Hey, it's good to be back home again

I said, hey, it's good to be back home again..

I missed the discipline of coming to this page for the past two Mondays. My days were packed with touring, and learning, and cooking, and exploring. I also left my laptop at home and there is no way my hunt and peck fingers on the phone would have worked to sort out my thoughts and let them flow into words. Most of my process the past two weeks was captured by photos. Now that I am back home again, the process of mining the images and experiences and articulating them into story begins. Here is the first fruit.

My younger sister and brother and I went to the food basket of Italy. We participated in a cooking school. https://letseattheworld.com/course/lets-eat-parma-tour-culinary-holiday-italy/ We went to the Emilia-Romagna region. It was such a gift to share this experience with my foodie siblings. We ate, we cooked, we laughed, we loved. Out loud. Often. Unabashedly. The Italians know how to do this. An Italian dinner table is the centre of the world, the centre of the family, the centre of abundance. Whether the meal is a full course extravaganza or an antipasto, breaking bread and sipping wine together is the love that binds. Ten days with two of my siblings underscored this. We do not have a drop of Italian blood in our lineage, but perhaps this is what all indigenous people know and the Italians have not forgotten it, communion is the coming to union over bread and wine. Perhaps that is why one of the most profound rituals given us by religion reenacts this. Do this in remembrance of me…

The world is large. The family of man diverse. The reasons to divide us extensive. Yet, when the wine is poured, when the glass is raised, when the bread is broken, when the hand that passes the plate is brushed, perhaps there is more that unites than divides. What if we remembered this? Remembered this in the full sense of the word - returned this to our members - our bodies. What if we stopped eating in a fast food rush or in a pre-packaged pittance? What if every meal were a gathering of the best ingredients, the careful preparation deserving of the bounty offered, and the table laid with gratitude? What if those whom we call to the table were called to nourish the deepest and hungriest parts and most neglected parts of us? Nourish us with stories. Nourish us with memories. Nourish us with longings. Nourish us with laughter. Nourish us with love. Ah, but what a meal that would be!
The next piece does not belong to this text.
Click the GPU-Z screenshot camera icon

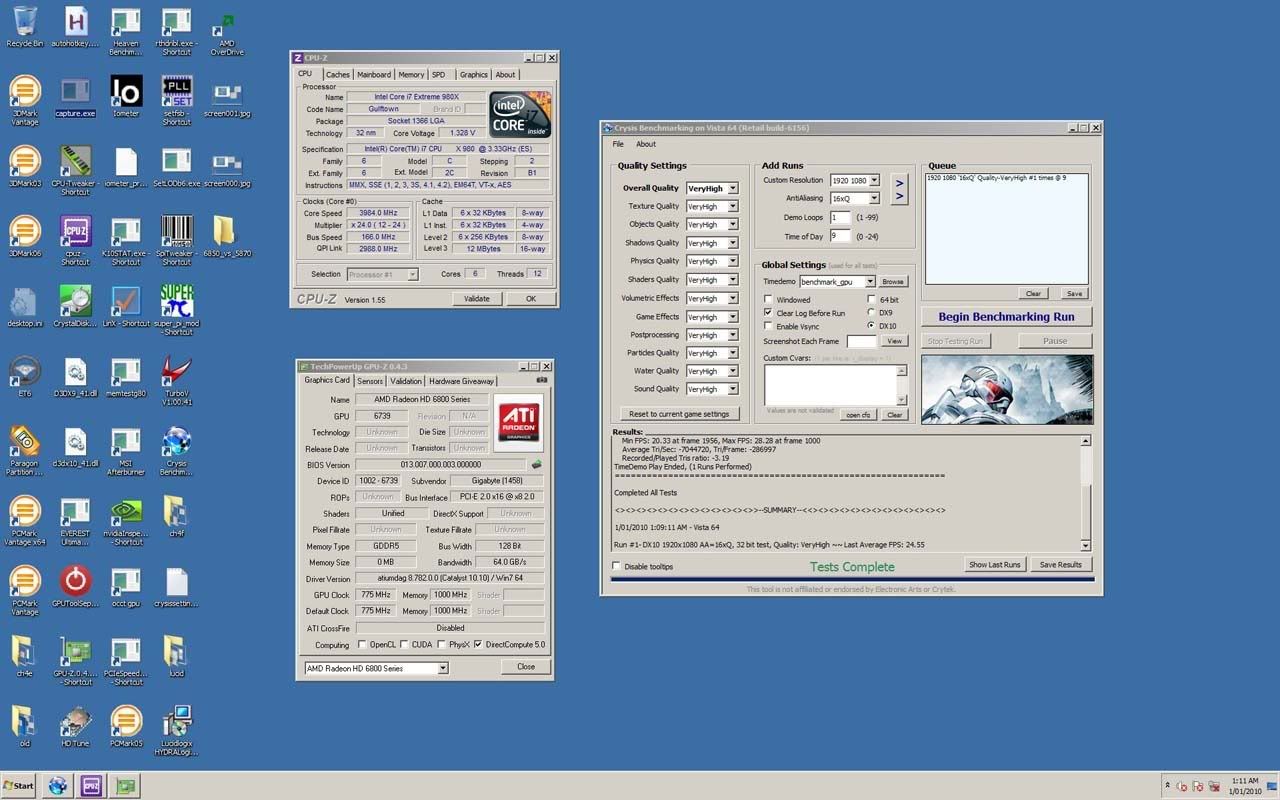click(542, 380)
At the most recent funeral of my sister-in-law, my husband told a story of his Great Uncle. Told us all how until the last person who knew us and our stories has died, we live. We live in the stories told around the table. How so long as we gather to tell the stories of those we love, there is no such thing as death. Rumi poetically reminds us, “Goodbyes are only for those who love with their eyes. Because for those who love with heart and soul there is no such thing as separation.” What if eating were the same? Do we eat only with our eyes? Do we eat with our hearts and our souls? Do we take the time to remember?
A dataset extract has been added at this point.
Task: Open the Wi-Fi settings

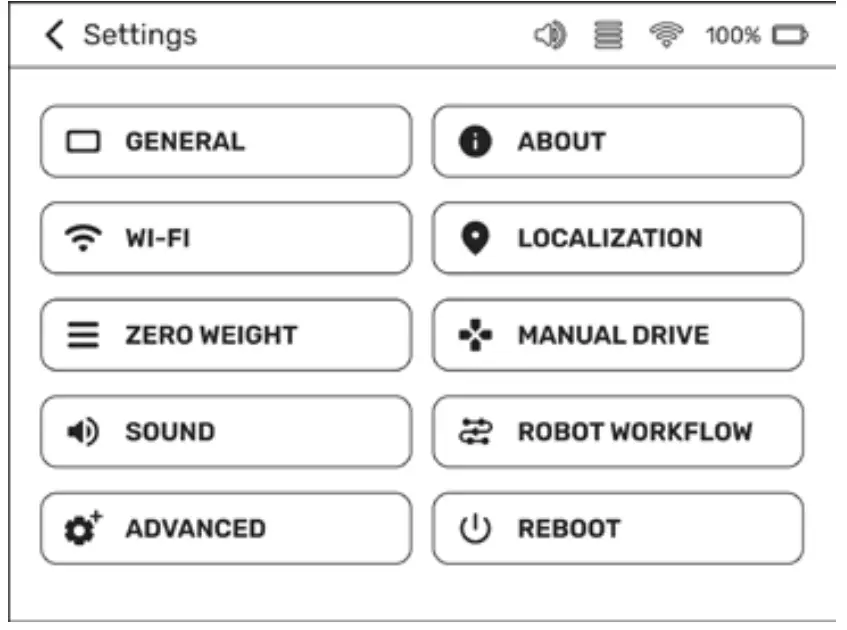Action: coord(225,237)
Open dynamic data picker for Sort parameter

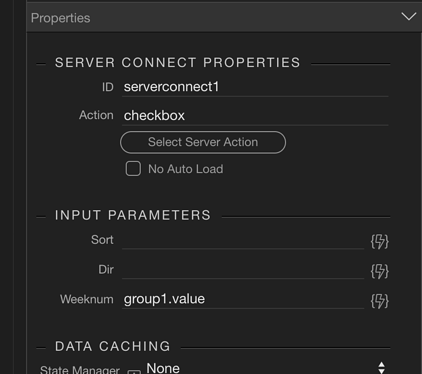click(x=380, y=241)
On the plane ride home I watched the movie Little Women. The movies is an adequate adaptation of the classic Little Women, a coming-of-age novel written by American novelist Louisa May Alcott, originally published in two volumes, in 1868 and 1869. The story follows the lives of the four March sisters—Meg, Jo, Beth, and Amy—and details their passage from childhood to womanhood. It seemed a suitable bookend to my grand European adventure. It spoke of sibling love in the face of adversity, rivalry, sickness, even death. It underscored how those first dinner tables of childhood continue to live in the heart and reenact and recreate those first communions. Like the March sisters, ours was an austere childhood. Perhaps more-so. Today, we marvel at our coming together as adults on this European adventure and partaking of such abundance. We recognize that although the soup pot may have been scarce in our early shared childhood, the love was ever-deep and the chalice of laughter overflowing.
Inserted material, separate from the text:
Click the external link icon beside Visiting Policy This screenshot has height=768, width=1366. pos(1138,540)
I said often on this trip that we were making or maybe even remaking core memories. Seeing my brother rock the risotto, or my sister rule the ricotta, uncorking another bottle of wine in a street pizzeria, laughing together until our sides hurt, weeping unabashedly over the love we share, was by far, the best meal served. I was well nourished. And my prayer is this, back home, at the dinner tables on this side of the pond, we will continue to break bread and raise our glasses to love, for as long as it lasts. For as long as it lasts. “Because for those who love with heart and soul there is no such thing as separation.”

Previous
Previous

Chicken Soup for the Mind…

Next
Next

Hey, Jude.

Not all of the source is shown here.